In the early morning trade, February gold is down around $10 and currently trading at $1227.4 a troy ounce. Yesterday, gold found early buying and reached a new monthly high due to weak economic data from China and the US, but a very big sell order was rumored and caused it to sell off over $30 within minutes. However, the gold did find its way back up to end yesterday's trading session slightly down. Also, hedge funds are raising their gold wagers to a six-week high as the net-long position in gold jumped 19% to 34,104 futures and options in the week ended Dec. 31. However, Goldman Sachs is still predicting more declines after gold dropped the most in three decades last year.

As always, let’s look at the daily February gold chart to get support and resistance levels. For the gold bears, if February breaks below the $1200.0 an ounce handle, then it will test the contract low of $1181.4 made back on Dec. 31st. If this level is breached, then $1,000 gold prices are not out of the question and in fact, that is what Goldman Sachs are predicting that gold will hit this year. For the gold bulls, if February gold could break the December high of $1267.5, then gold can rally all the way up to its 200-day moving average which currently rest at $1344.0 a troy ounce. I have highlighted all technical levels below on my February daily gold chart.

If you'd like to learn more about futures trading or the Metals market specifically, please contact RJO Futures Senior Trading Broker Nick DeGeorge at 312-373-5316 or ndegeorge@rjofutures.com.

Feb '14 Gold Daily Chart

Source: RJO Vantage


Metals - Silver

As we move into the new year we get a fresh start looking at the silver market. The year is fresh, but there are still tailing effects from the past few years. Although 2012 didn’t see silver as high as the 2011 highs, every time this market hit the 2600 area it held the support and would rally to the 30’s, making a stronger case for the bull in this market. However, as we came into 2013 the market opened at a nice 3000 and quickly sold off over the next 6 months to a low of 18185. This market hasn’t seen this low since 2010. Both the gold and silver markets came into the spotlight with the financial crisis hitting near the end of 2008. Both of these markets rallied once ‘news’ broke of the crisis and they became a flight to safety just in case the entire market collapsed. As we’re looking at the world in 2013 this didn’t happen. Although the world isn’t running as good as some folks would like it, looking at manufacturing and employment numbers throughout the world it has gotten better than it was. There is always room for improvement but the situation is getting better.

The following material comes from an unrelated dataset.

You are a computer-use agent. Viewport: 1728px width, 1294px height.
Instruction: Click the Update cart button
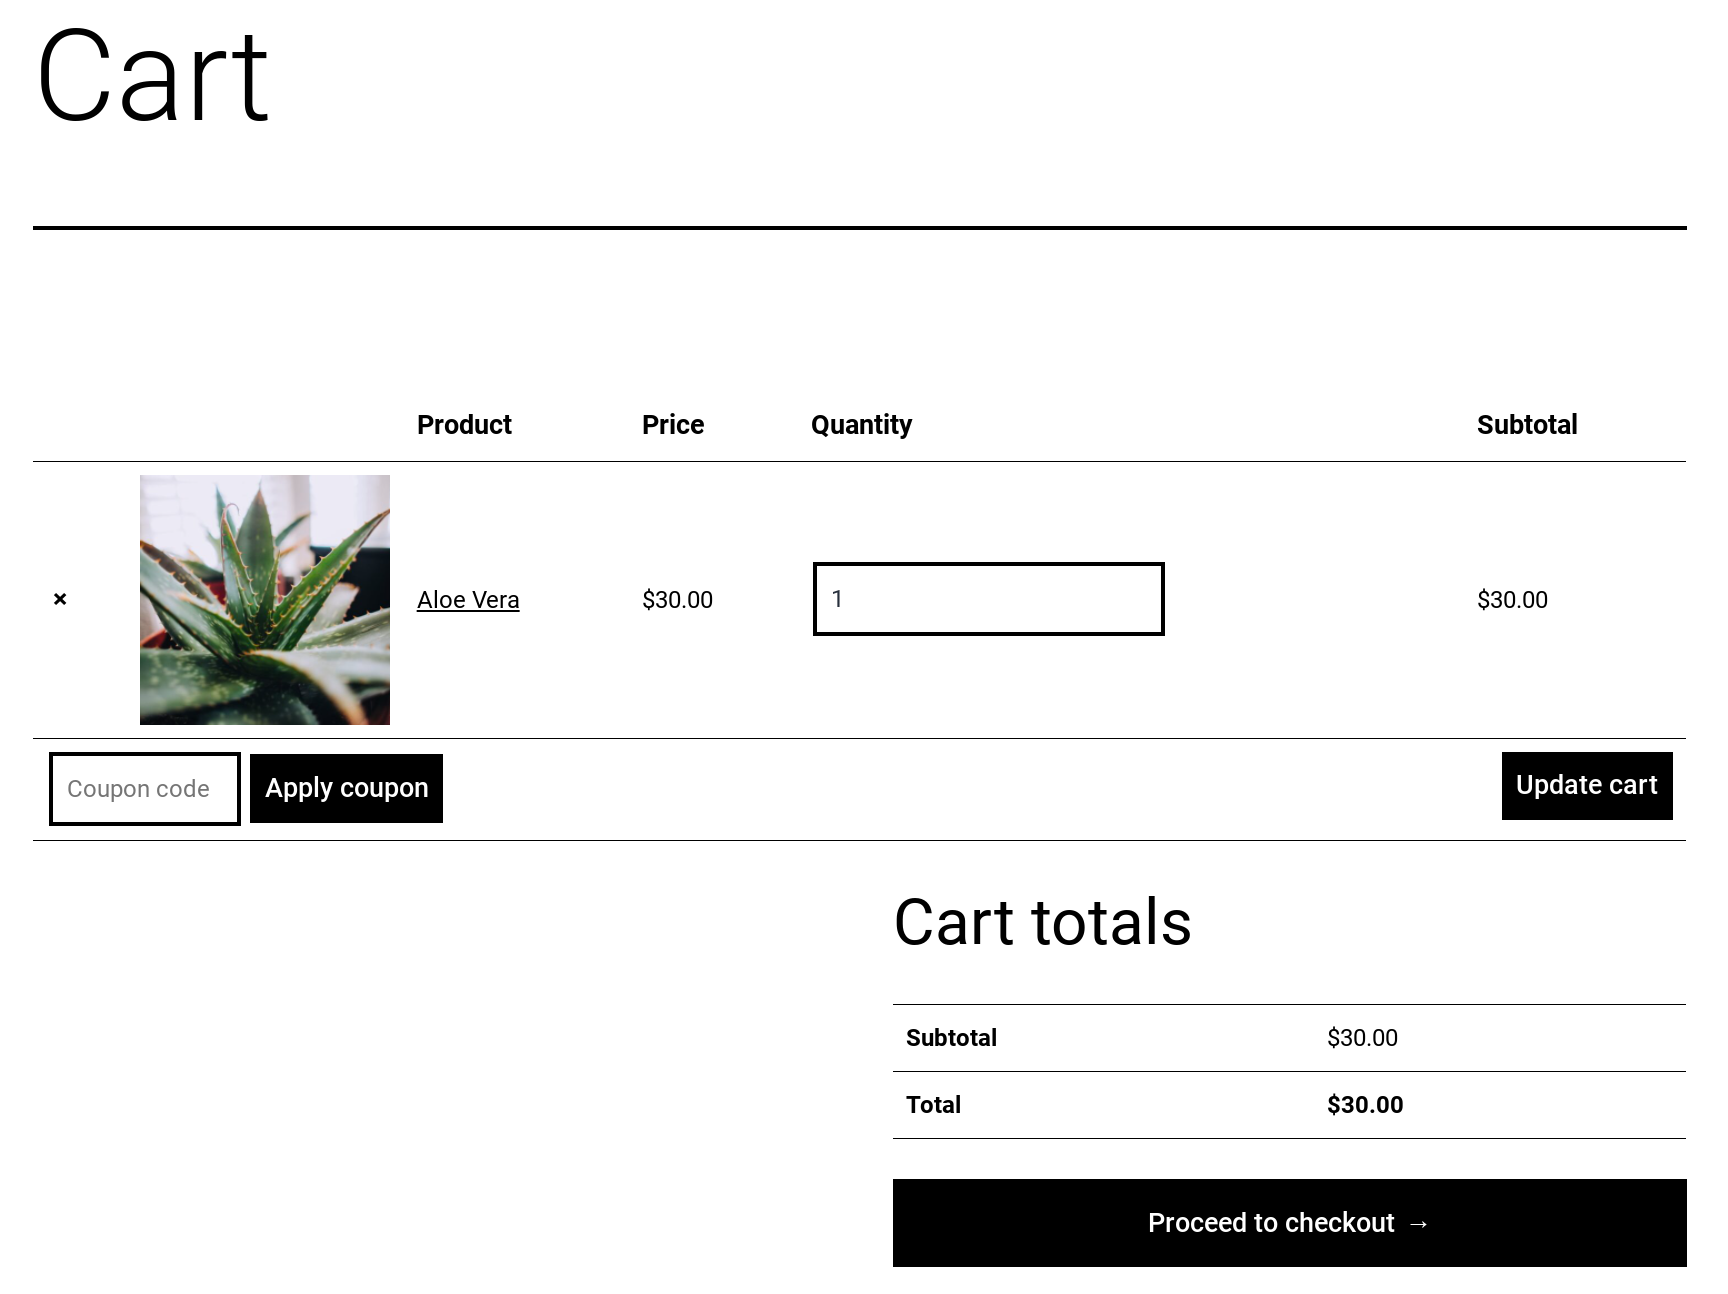pos(1587,786)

Where does this leave the metals? There are still industrial demands for the metals markets and there are disputes about the levels being mined and what’s available to use for production, but as the fear of inflation is slowly subsiding and the economic situation is improving, these metals are starting to lose their shine, so to say. 2013 was an extremely traumatic year for silver and it was the worst performance in over 30 years, since the famous Hunt Brothers scandal. I’m sure there are a number of commentators that have a name for the most recent price drop in silver, but we have to deal with the last trade of the market, which puts it hovering around 2000. We can just call this the great fall from 2011.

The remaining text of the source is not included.